REQUIREMENT: Look through the entries and report how many lines include the word "output". Give the number alone.

══ RAW DATA ══

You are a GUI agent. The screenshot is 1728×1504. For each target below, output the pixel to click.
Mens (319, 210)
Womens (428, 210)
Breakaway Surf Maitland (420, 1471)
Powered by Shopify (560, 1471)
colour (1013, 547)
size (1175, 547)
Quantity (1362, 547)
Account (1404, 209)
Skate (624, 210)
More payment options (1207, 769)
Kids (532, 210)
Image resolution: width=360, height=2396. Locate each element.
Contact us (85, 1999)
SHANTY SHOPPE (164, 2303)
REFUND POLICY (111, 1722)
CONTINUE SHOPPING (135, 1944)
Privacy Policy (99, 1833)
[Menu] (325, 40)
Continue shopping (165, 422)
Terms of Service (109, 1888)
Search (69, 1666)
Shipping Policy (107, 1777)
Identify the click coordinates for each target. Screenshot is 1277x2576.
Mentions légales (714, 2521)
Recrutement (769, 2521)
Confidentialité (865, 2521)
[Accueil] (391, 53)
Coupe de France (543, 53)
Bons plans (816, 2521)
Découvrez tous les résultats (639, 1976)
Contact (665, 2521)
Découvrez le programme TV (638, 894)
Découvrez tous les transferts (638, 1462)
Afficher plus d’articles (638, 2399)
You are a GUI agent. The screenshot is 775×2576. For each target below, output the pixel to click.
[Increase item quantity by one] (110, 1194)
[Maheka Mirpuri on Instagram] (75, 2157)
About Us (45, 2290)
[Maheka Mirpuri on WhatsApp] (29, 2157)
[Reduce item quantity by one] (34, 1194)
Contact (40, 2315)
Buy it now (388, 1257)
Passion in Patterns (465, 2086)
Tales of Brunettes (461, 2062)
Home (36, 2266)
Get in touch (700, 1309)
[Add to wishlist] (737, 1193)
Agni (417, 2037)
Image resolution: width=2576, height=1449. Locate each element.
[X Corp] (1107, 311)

═══

COMPLETED EXERCISE: 2